- USD/CNY shows weak bearish performance.
- Taiwan Semiconductor Manufacturing Corporation to set up shop in Arizona.
- Uncertainty looms over hardware dealings due to trade restrictions.
The USD/CNY kicked off Tuesday’s trading session on weak bearish momentum likely influenced by the ongoing trade war between China and the U.S. the exchange rate has been on a bullish run for the past week, but the escalating trade war seems to be affecting the performance. The Taiwan Semiconductor Manufacturing Corporation (NYSE:TSM) found itself at the trade war crosshairs. The company has plans to construct a plant to make wafers, and it will be based in Arizona.
The U.S already banned U.S-based businesses from doing business with Chinese firm Huawei without a license. This prohibition will also apply to the TSMC, which means that it will not be allowed to sell its wafers to Huawei; unless the two have been cleared to work together by the U.S government.
The Chinese Yuan will likely trade in a narrow range ahead of China’s upcoming parliamentary meeting held annually. The parliamentary meeting is expected to commence on Friday and will likely feature economic stimulus plans, and analysts expect that it an economists expect the Chinese leaders to have a coronavirus relief package on the table.

* **EXERCISE OBJECTIVE**
Extend the USD/CNY trade war report by writing on from its last sentence. You won't need the records for anything here.

* **RAW DATA**
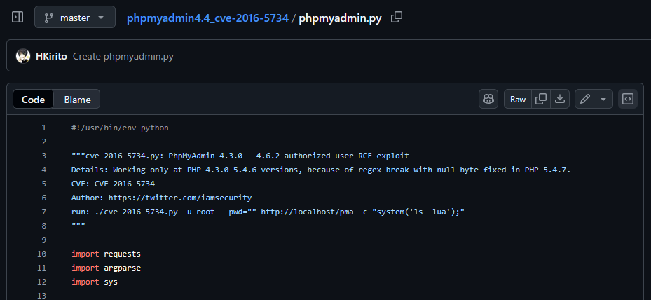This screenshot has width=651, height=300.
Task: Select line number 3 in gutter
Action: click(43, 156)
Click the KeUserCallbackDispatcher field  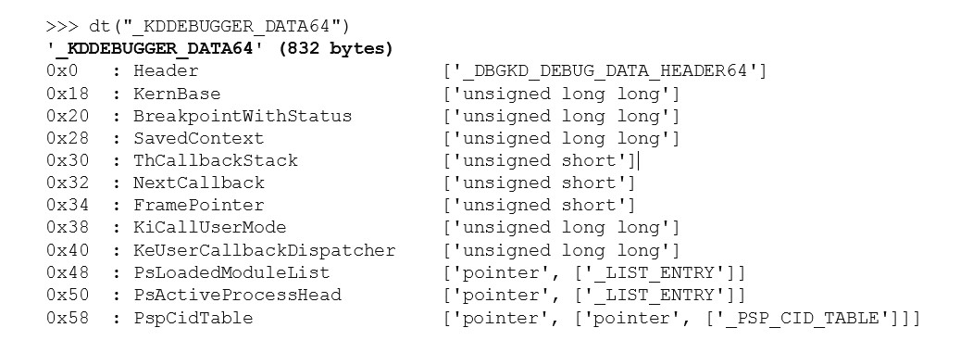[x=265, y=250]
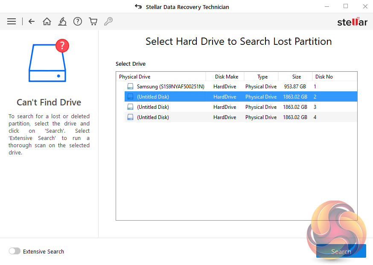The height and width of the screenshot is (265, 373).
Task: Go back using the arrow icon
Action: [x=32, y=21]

* **EXPECTED ANSWER**
There are concerns that Chinese economists might underestimate the impact of the coronavirus on the market, and that might lead to inadequate use of a relief package. Another risk that analysts are worried about is that the ongoing trade war may provoke Chinese President Xi Jinping to scrap the deal that he made with the U.S in the first phase of their negotiation.
The U.S President Donald Trump has been aggressively pushing for the trade restrictions agenda, especially intending, to make China pay for the coronavirus. This is one of the main reasons behind the escalated trade war. The U.S dollar has been gaining thanks to its safe haven currency status as investors shy off from riskier assets.